— What is required —
Nothing in the data may be changed; retype all of it.

— Information supplied —
════════

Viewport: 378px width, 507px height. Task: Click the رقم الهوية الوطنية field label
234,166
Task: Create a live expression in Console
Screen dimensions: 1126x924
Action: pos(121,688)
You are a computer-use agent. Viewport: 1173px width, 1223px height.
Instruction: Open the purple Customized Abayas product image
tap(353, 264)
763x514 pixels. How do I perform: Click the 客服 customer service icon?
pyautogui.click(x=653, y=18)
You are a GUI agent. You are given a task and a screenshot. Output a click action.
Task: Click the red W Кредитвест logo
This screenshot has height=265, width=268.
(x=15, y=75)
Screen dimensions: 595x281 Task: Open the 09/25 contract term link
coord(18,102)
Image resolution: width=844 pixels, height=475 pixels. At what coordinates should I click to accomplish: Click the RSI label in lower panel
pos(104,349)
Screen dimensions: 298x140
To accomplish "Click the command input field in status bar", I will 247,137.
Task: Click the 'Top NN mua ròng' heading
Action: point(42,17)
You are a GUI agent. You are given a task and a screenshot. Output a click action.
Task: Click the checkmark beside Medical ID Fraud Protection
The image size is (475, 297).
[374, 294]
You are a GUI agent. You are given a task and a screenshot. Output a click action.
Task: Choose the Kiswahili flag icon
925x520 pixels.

════════

— Exercise answer —
Viewport: 378px width, 507px height. Task: Click the رقم الهوية الوطنية field label
234,166
Task: Create a live expression in Console
Screen dimensions: 1126x924
Action: pos(121,688)
You are a computer-use agent. Viewport: 1173px width, 1223px height.
Instruction: Open the purple Customized Abayas product image
tap(353, 264)
763x514 pixels. How do I perform: Click the 客服 customer service icon?
pyautogui.click(x=653, y=18)
You are a GUI agent. You are given a task and a screenshot. Output a click action.
Task: Click the red W Кредитвест logo
This screenshot has height=265, width=268.
(x=15, y=75)
Screen dimensions: 595x281 Task: Open the 09/25 contract term link
coord(18,102)
Image resolution: width=844 pixels, height=475 pixels. At what coordinates should I click to accomplish: Click the RSI label in lower panel
pos(104,349)
Screen dimensions: 298x140
To accomplish "Click the command input field in status bar", I will 247,137.
Task: Click the 'Top NN mua ròng' heading
Action: point(42,17)
You are a GUI agent. You are given a task and a screenshot. Output a click action.
Task: Click the checkmark beside Medical ID Fraud Protection
The image size is (475, 297).
[374, 294]
You are a GUI agent. You are given a task and a screenshot. Output a click action.
Task: Choose the Kiswahili flag icon
925x520 pixels.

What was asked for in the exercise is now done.